:: Given records ::

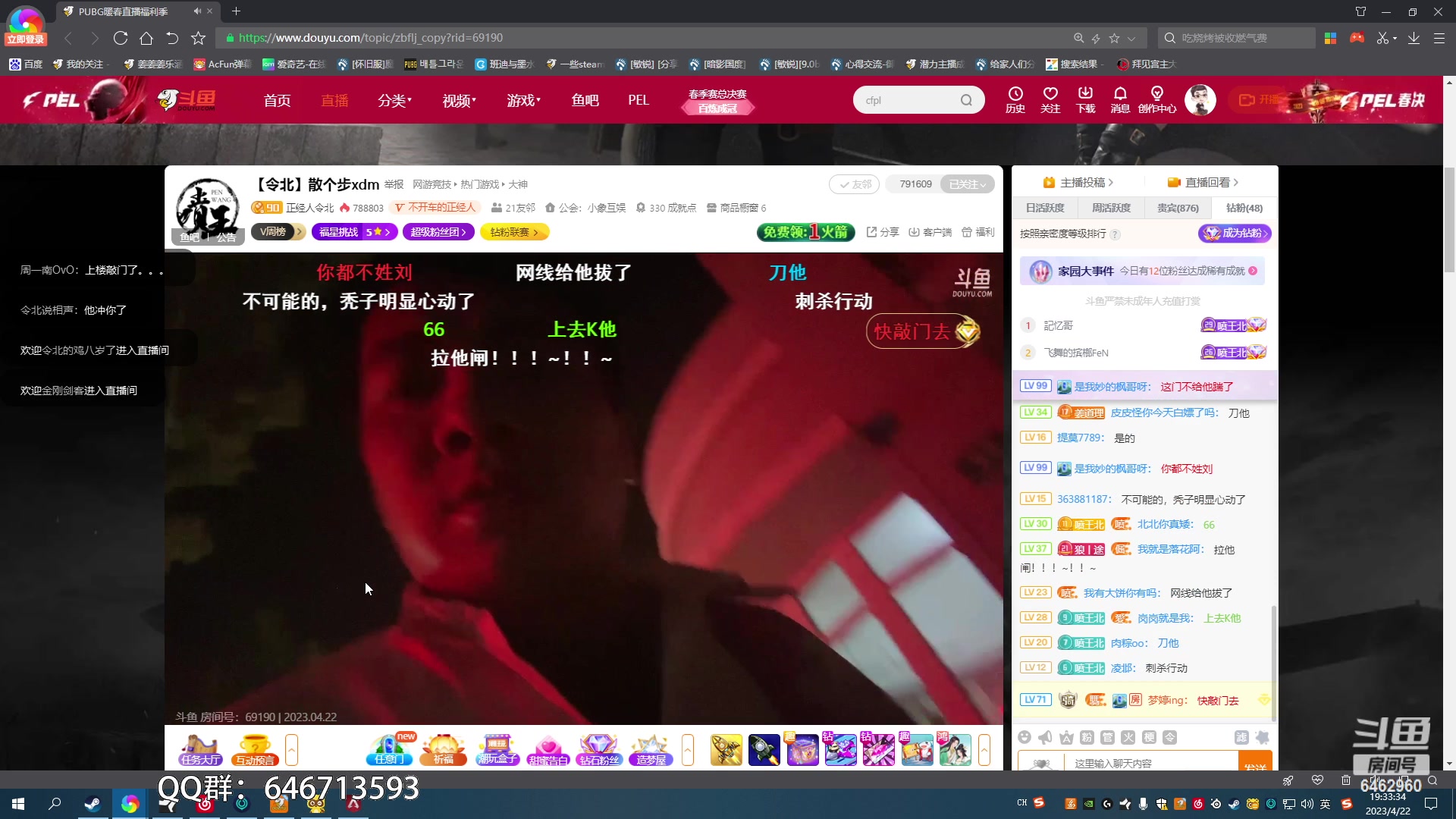Expand the 已关注 followed dropdown
This screenshot has width=1456, height=819.
click(x=968, y=184)
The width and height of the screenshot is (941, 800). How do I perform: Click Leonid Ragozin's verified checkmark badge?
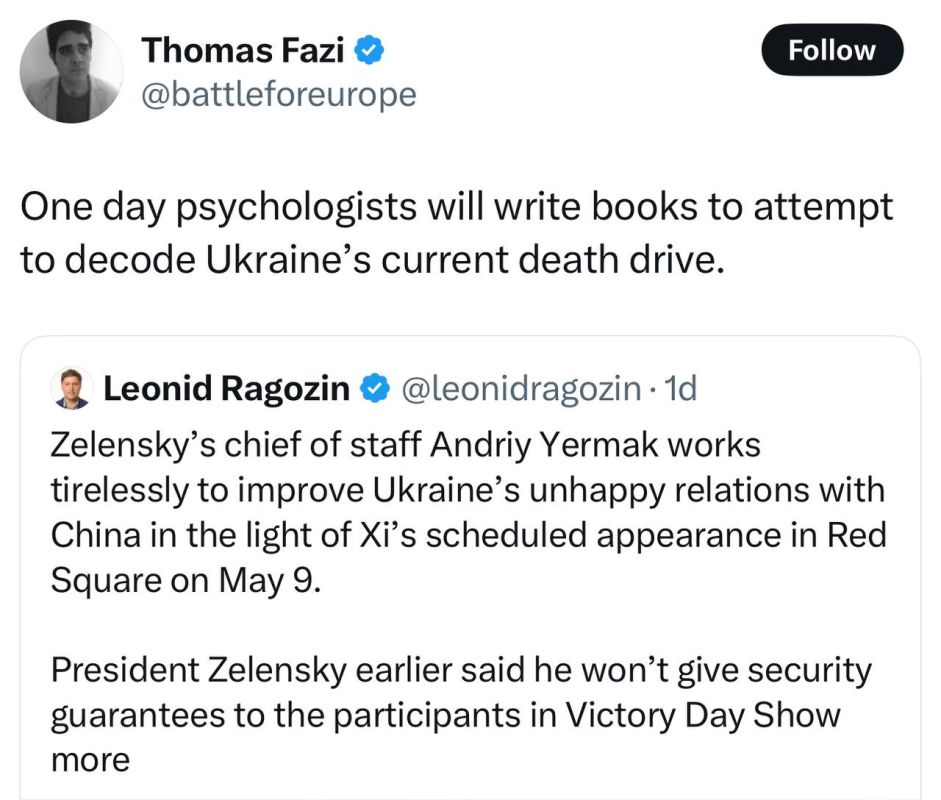[x=374, y=389]
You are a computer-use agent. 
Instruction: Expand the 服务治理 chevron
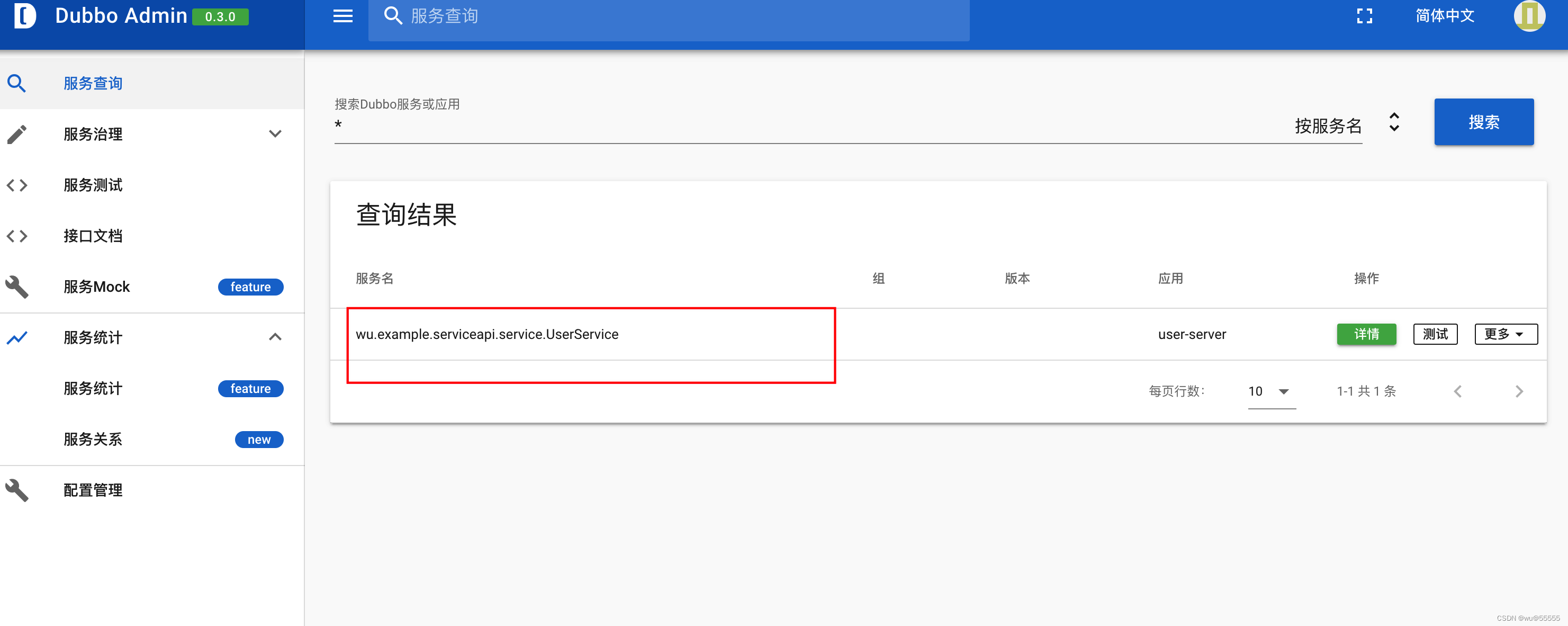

:::

**Exercise aim**.
Rewrite the records, swapping "chevron" for "caret" and keeping everything else unchanged. Leave the pictures out.

**Task result**.
Expand the 已关注 followed dropdown
This screenshot has width=1456, height=819.
click(x=968, y=184)
The width and height of the screenshot is (941, 800). How do I perform: Click Leonid Ragozin's verified checkmark badge?
[x=374, y=389]
You are a computer-use agent. 
Instruction: Expand the 服务治理 caret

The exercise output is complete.